Segment Start: Text section

We will go in on foot and fight from house to house if needed. We will shoot rockets into their hiding spaces, and our snipers will shoot them in their heads and chests. This is where all that talk of cancer and big ideas of what should be or could be done will smash head on against the searing reality of combat.

I strongly suggest reading the entire dispatch. It is clear and concise if not comprehensive in it's understanding of the problem and the knowledge that rides piggyback with it, namely how to deal with the situations we let fester for over two years.

Al Qaeda in Iraq, like Hamas in Gaza and Hizbollah in Lebanon will not be negotiated with. They refuse and they do not relent. Podhoretz is correct; they have but one aim for and about which they are unashamed.

They can't and won't broker peace, they will either win or lose. From the American perspective, they must be defeated.

Does America still have a will to finish what we began even though it may look nothing like what was ostensibly promised us 4 years ago? I certainly hope so because the alternatives are not acceptable in my opinion and for a multitude of reasons.

That we can win this fight I am certain. Like Yon and others though I am not so convinced as to whether or not we will.

Sunday, June 17, 2007

Israel's Master Plan

Hamas has taken control of the Gaza strip and to escape what will assuredly become a pit of despair and anguish, Palestinians are fleeing...to Israel.

What better way for Israel to realize it's ultimate goal of wiping out the Palestinians than allowing Hamas to do it's dirty work and welcoming the refugees? Quite the bit of strategery!

Thursday, June 14, 2007

Woke up one day and suddenly Iran was running the Middle East

Or so it seems. Charles Krauthammer explained last night:

This is the beginning of the Palestinian civil war. Round one happened this week, and it's over. Hamas has won in Gaza, it will take it over. And it is the worst elements.
As one high administration official said the other day, these are the extreme elements of the extremists. And this is essentially the first Palestinian independent territory — Israel is out of Gaza — and it will now become a terrorist state.

Segment End: Text section
Segment Start: Supplied records

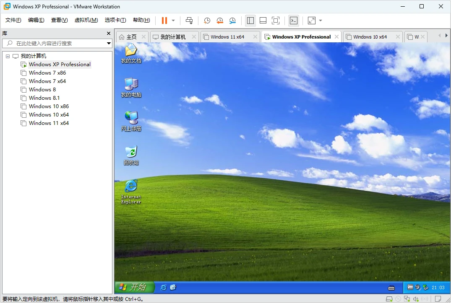Toggle the library sidebar panel
This screenshot has width=451, height=303.
[250, 20]
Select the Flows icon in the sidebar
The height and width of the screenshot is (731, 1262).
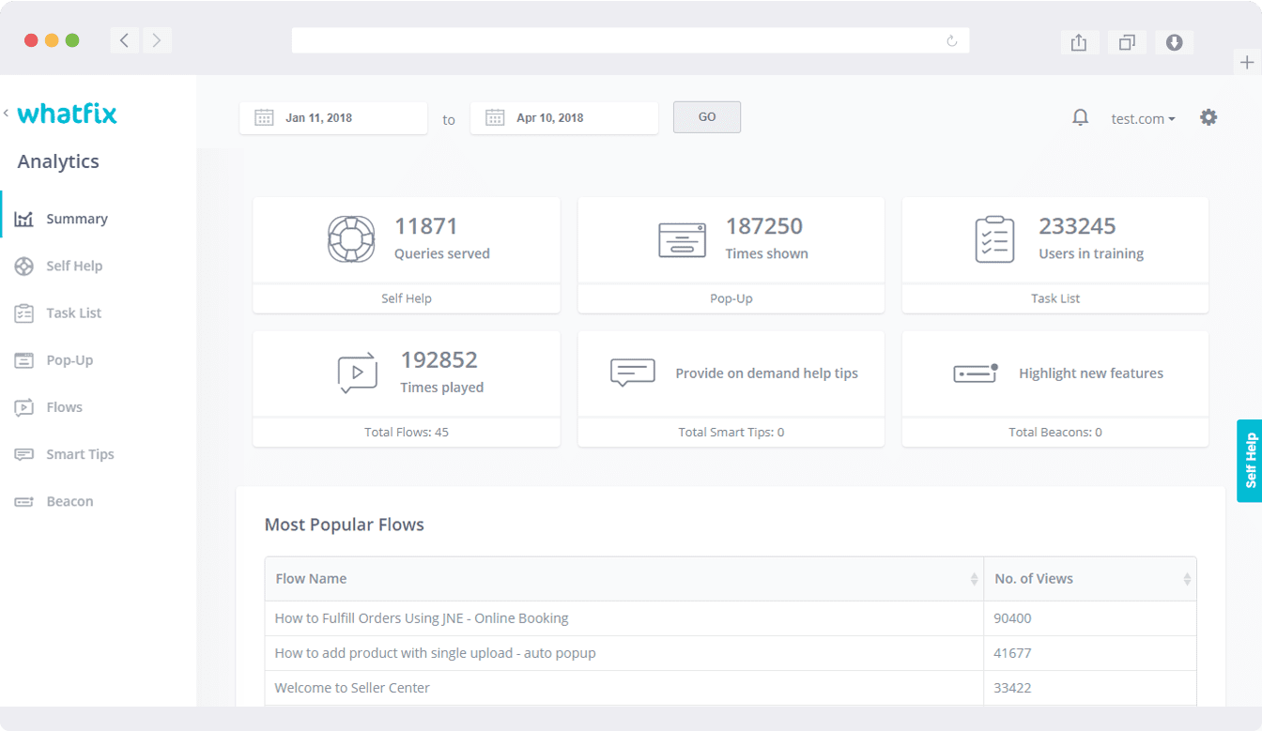(23, 406)
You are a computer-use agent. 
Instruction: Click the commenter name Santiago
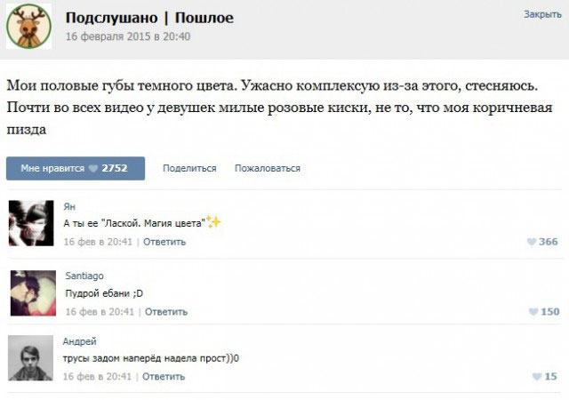[x=84, y=276]
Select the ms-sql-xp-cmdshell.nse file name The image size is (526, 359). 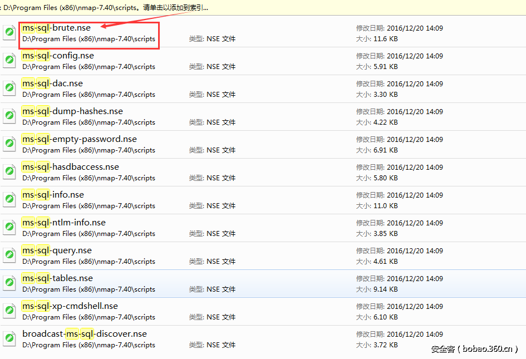[70, 306]
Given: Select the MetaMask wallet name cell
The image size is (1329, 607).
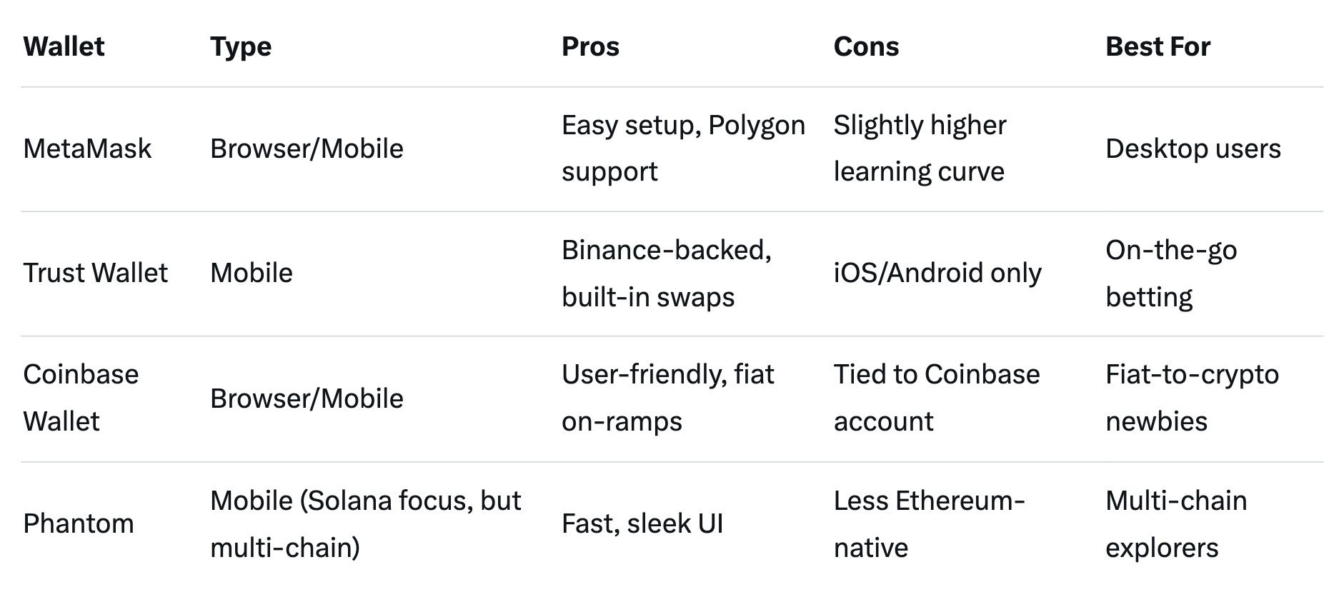Looking at the screenshot, I should [x=87, y=149].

Segment End: Supplied records

- Task list:
1. Write out the passage of the blog posts about Iraq and Gaza starting with "Israel's Master Plan" and going on through "are fleeing...to Israel.".
2. Pick up the blog posts about Iraq and Gaza after their final sentence and keep writing.

- Exercise results:
1.
Israel's Master Plan

Hamas has taken control of the Gaza strip and to escape what will assuredly become a pit of despair and anguish, Palestinians are fleeing...to Israel.

2.
And it will also be, this is extremely important, a client of Iran. Hamas is supplied and financed by Iran. Iran has now a constellation of allies and clients in that region, the way the Soviets had around the world. It's got Hamas now in Gaza, it's got Hezbollah in Lebanon, it's got Sadr in Iraq. And it has a country, Syria, as its only Arab ally in that region. . . .

[I]t's an Iranian client crescent, and it is the beginning of a general Iranian, Islamist revolutionary infiltration of the Arabs. Which is why Egypt is afraid, because Gaza has a border with Egypt, and why it's the beginning of a great struggle between Persian, non-Arab, Shiite and radical Iran with all of these Arabs.

A couple of notes...first off, if the United States operated in a similar fashion we'd be savaged for blatant, unabashed 'empire building'. Secondly, like they refused to do about the Soviet version of empire 30 and 40 years ago, many can't bring themselves to make similarly disparaging remarks about Iran's blatant efforts at establishing hegemony in this most crucial region of the world.

On the bright side should Hamas attack Israel from Gaza, Israel will be well within it's rights to crush them as any formerly "terrorist" act will now be a sanctioned act of war by the acting Government.

Sunday, April 01, 2007

I'm crabby!

Reason #291 to make war for oil: Just paid $40 for a tank of gas. And it's only April...

Yes, I am kidding. There are better ways to get what we need. It sure felt good to write though, 'cuz I'm crabby!